(The records begins)

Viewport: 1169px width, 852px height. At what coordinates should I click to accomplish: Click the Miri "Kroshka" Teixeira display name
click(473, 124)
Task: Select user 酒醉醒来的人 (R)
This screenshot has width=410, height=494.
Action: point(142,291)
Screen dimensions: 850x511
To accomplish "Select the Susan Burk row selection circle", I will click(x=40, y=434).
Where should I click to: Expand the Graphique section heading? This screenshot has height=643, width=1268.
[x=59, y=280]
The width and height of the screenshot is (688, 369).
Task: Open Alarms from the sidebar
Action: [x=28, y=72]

(The records ends)

#### Assignment
Work out how many lines in the records contain the word "Select", and give that number by itself.

#### Answer section
2